I turned around. “Yes?”
“That blue top? Wrong color for you,” she said, and gave me a poisonously sweet smile.
On the other hand, I’d have felt much worse if I’d taken the crown from somebody who was actually nice.
After we got off the plane and collected our bags, a sleek black limousine whisked us away toward the Manhattan skyline. Bess, George, Piper, and I shared the big car with Kyle McMahon, the North American brand manager of Pretty Face cosmetics, and his daughter, Kelly, who happened to be the previous year’s Miss Pretty Face River Heights.
“Thanks for letting George and me share the limo, even though we’re not in the pageant, Mr. McMahon,” Bess gushed. “I feel like a queen, riding into Manhattan this way!”
Kyle McMahon had been scrolling through the e-mails on his PDA, but now he looked up and gave Bess a smile. “You’re very welcome,” he told her. “It’s bending the rules a bit, but we had the room.”
His cell phone rang and he answered the call. “Kyle McMahon here… Yes, that’s right… No, that ad campaign rolls out next week… Hang on, I’ve got the e-mail chain right here…”
As he spoke, he massaged the bridge of his nose wearily. I caught Kelly’s look of concern and gave her a sympathetic smile. “He works pretty hard, doesn’t he?” I whispered.
“Especially since he got promoted. He was supposed to spend a week a month in New York City, but he’s been here more like three weeks a month,” Kelly whispered back. She pushed a strand of blond hair off her forehead. “I know I should be happy for him and all, but this new job is really stressing him out.”
Kelly’s mom had passed away when she was ten, and she was an only child, so the bond between her and her dad was pretty tight. I knew what that was like — I lost my mom when I was just a little kid, too — so I completely understood her concern.

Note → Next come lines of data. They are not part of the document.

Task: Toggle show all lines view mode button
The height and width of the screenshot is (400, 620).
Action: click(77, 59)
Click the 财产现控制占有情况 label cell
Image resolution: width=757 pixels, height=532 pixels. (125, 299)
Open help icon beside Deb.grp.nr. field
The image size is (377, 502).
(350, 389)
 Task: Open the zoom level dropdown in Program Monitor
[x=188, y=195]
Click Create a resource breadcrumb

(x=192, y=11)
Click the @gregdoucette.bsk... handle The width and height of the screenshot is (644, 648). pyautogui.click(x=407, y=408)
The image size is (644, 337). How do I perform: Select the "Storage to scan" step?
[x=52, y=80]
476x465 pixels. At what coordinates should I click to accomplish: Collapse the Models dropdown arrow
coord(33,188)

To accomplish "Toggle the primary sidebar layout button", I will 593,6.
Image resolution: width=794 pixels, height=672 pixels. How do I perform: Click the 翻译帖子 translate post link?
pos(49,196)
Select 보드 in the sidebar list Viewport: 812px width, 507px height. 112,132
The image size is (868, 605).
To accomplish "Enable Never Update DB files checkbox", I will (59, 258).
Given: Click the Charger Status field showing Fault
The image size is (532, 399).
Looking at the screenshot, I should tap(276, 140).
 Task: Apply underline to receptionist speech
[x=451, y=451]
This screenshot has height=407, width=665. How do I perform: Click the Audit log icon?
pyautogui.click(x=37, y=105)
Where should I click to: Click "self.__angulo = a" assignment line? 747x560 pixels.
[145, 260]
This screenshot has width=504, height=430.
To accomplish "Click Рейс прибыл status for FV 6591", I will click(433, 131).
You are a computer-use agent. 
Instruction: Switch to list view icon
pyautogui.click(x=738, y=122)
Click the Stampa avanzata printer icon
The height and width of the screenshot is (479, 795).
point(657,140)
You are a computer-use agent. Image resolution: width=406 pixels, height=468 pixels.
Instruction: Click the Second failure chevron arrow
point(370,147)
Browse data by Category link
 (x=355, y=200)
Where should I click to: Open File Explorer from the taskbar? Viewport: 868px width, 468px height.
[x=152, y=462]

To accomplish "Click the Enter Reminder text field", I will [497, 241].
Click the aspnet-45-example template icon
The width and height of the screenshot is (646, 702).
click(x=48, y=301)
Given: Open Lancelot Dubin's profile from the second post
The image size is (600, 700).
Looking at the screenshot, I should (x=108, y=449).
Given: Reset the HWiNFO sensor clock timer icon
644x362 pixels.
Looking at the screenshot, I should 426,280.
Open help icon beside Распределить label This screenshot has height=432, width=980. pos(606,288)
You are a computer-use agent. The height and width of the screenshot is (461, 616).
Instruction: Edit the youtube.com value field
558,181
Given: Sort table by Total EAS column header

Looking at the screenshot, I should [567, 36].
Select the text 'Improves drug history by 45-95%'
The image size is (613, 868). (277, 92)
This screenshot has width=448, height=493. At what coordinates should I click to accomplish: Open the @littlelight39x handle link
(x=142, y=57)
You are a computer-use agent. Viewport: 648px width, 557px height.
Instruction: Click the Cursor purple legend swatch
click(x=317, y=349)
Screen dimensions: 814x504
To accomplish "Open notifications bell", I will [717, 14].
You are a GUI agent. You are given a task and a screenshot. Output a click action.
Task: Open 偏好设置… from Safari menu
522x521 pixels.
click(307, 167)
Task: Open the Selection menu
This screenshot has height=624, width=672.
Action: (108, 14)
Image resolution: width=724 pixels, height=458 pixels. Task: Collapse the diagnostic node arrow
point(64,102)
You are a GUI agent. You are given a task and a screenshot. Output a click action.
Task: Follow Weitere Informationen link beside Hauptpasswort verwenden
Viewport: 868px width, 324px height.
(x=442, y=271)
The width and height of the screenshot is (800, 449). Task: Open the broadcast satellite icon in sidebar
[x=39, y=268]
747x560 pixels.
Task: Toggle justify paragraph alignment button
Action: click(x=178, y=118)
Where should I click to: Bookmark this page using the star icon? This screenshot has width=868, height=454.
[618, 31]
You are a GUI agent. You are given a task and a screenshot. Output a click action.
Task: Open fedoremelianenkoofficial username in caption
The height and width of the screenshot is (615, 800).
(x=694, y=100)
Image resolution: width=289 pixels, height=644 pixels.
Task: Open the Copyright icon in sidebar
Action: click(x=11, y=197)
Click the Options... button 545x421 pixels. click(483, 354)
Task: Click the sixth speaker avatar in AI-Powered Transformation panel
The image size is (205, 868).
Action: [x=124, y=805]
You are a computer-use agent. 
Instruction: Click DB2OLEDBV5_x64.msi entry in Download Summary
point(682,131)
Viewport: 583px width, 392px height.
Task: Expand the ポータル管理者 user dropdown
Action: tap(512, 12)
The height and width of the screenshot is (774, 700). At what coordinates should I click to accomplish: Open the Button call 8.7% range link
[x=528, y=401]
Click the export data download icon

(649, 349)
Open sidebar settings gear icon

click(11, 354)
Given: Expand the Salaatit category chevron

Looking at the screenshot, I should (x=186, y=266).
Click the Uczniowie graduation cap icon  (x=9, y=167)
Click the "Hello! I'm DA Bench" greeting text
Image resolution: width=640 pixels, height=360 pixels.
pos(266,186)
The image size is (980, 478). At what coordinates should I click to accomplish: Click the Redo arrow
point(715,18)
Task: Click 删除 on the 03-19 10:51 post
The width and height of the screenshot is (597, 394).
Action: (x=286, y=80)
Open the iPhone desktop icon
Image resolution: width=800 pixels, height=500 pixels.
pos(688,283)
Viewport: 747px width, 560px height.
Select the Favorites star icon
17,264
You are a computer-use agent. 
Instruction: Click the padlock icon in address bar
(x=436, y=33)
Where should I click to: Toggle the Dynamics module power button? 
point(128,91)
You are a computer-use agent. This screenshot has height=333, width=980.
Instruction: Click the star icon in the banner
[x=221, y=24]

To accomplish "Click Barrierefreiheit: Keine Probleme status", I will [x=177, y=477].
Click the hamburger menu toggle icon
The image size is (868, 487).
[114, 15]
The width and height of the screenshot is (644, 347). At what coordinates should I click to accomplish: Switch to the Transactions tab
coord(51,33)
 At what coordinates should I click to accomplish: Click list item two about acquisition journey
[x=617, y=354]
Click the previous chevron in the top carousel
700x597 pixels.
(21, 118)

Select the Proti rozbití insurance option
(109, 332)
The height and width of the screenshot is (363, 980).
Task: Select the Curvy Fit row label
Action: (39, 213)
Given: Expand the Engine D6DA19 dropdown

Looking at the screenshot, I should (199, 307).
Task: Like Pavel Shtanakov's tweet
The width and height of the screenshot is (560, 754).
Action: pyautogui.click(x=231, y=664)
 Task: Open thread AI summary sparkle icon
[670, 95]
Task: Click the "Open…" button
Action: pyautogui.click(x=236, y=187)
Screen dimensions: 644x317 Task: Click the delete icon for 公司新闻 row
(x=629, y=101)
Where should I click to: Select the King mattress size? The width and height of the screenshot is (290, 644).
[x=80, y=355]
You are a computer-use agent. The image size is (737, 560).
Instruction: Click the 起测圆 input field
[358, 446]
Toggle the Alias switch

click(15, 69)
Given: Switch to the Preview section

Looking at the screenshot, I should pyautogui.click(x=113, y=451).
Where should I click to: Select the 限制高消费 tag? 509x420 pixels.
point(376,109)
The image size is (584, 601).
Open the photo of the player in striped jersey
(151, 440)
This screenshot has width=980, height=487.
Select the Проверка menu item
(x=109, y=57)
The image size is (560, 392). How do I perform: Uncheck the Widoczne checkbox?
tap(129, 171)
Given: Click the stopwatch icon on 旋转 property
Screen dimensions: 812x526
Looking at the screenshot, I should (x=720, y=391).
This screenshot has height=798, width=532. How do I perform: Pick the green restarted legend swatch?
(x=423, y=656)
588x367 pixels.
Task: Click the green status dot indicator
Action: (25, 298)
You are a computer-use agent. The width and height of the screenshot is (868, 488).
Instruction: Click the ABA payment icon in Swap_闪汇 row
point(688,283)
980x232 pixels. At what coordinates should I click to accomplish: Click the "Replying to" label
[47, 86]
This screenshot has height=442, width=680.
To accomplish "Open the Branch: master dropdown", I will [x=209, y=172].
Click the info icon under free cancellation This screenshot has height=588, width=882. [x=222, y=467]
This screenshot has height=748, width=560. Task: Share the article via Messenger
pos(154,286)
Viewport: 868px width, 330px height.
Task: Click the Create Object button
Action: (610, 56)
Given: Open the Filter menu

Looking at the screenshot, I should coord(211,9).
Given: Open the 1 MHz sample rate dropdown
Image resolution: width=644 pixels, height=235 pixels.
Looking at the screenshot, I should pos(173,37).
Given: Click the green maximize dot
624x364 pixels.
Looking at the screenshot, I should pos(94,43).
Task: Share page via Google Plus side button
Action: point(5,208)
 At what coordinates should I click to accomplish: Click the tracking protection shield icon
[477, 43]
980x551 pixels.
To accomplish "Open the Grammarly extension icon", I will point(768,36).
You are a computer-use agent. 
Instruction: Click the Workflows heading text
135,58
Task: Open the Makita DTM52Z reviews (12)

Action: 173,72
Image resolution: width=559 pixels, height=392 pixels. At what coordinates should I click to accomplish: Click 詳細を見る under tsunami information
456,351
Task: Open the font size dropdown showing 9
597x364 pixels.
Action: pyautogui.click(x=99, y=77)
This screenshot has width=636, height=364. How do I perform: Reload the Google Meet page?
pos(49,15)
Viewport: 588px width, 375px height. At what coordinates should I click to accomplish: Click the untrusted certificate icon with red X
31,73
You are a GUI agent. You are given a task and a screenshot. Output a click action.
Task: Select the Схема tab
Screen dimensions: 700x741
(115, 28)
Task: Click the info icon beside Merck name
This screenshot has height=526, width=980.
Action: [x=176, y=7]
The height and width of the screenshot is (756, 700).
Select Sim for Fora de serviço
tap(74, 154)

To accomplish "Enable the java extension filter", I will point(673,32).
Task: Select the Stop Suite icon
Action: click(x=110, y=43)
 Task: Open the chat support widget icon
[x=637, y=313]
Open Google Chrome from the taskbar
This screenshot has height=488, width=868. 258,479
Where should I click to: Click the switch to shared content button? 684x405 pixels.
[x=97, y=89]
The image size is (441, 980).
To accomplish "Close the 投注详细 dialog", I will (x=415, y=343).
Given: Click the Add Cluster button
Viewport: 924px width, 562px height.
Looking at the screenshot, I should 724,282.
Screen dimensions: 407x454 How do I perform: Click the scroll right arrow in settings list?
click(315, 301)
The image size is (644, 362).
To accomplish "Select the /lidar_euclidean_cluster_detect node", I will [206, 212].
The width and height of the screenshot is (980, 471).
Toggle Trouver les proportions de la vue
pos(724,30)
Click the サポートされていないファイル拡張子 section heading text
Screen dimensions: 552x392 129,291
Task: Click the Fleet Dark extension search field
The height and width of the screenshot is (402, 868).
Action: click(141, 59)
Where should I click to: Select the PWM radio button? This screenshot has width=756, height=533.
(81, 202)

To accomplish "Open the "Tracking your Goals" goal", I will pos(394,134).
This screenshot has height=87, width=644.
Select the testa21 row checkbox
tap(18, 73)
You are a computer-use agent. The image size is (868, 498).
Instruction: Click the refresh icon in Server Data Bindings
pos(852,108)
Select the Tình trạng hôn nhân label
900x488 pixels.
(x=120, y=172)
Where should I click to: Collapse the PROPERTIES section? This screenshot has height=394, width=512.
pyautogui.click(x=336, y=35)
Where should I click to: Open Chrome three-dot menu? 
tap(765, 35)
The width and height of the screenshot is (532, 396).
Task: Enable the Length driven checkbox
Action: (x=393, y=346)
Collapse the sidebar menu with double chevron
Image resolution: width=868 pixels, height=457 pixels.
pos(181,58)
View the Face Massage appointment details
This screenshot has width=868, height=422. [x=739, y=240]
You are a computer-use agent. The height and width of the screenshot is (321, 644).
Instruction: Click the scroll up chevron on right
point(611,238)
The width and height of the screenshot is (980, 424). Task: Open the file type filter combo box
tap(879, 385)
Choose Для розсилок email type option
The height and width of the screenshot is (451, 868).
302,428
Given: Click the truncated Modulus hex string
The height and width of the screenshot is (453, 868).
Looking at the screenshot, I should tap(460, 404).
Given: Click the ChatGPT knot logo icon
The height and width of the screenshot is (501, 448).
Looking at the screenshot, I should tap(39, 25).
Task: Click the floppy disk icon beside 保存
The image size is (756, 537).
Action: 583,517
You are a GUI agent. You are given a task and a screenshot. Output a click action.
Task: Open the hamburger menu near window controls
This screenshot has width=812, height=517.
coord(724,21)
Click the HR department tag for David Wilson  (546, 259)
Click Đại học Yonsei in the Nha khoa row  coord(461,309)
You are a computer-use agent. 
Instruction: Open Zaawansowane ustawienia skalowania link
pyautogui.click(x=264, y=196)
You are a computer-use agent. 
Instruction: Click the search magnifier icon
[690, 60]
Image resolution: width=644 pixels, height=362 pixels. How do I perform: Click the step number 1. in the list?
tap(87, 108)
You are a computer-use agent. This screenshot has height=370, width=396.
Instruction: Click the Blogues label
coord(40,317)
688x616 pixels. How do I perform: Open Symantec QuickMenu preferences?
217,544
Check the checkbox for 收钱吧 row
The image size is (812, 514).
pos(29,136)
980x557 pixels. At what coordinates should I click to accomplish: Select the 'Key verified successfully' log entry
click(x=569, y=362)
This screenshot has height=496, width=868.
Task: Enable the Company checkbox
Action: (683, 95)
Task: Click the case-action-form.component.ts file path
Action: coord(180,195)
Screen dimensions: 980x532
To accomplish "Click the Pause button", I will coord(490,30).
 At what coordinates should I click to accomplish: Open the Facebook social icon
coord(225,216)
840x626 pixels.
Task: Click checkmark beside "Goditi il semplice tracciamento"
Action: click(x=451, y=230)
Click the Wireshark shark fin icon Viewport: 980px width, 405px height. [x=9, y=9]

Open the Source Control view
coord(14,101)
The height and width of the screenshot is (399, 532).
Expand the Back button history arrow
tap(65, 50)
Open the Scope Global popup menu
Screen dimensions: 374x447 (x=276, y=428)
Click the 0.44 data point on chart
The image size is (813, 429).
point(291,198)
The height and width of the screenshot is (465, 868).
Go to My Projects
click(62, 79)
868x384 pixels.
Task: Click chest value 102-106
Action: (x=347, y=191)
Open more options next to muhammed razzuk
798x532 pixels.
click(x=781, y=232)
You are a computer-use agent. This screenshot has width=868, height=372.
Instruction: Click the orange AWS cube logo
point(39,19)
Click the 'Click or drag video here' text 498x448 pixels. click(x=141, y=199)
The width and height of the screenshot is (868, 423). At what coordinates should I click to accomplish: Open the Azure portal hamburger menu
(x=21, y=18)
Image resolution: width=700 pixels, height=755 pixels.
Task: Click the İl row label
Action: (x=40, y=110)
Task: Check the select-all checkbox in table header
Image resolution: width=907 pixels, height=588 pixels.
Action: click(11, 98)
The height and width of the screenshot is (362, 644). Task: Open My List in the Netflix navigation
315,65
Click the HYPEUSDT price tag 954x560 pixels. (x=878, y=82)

“Things will settle down after the pageant is over,” I told her.
“I hope so,” she said with a sigh.
We wound through the crooked, tree-lined streets of Greenwich Village and finally pulled up in front of a sleek glass-and-steel building that towered over the surrounding brownstones. A uniformed bellhop came out and opened our car door. “Welcome to the Horatio, ladies,” he said.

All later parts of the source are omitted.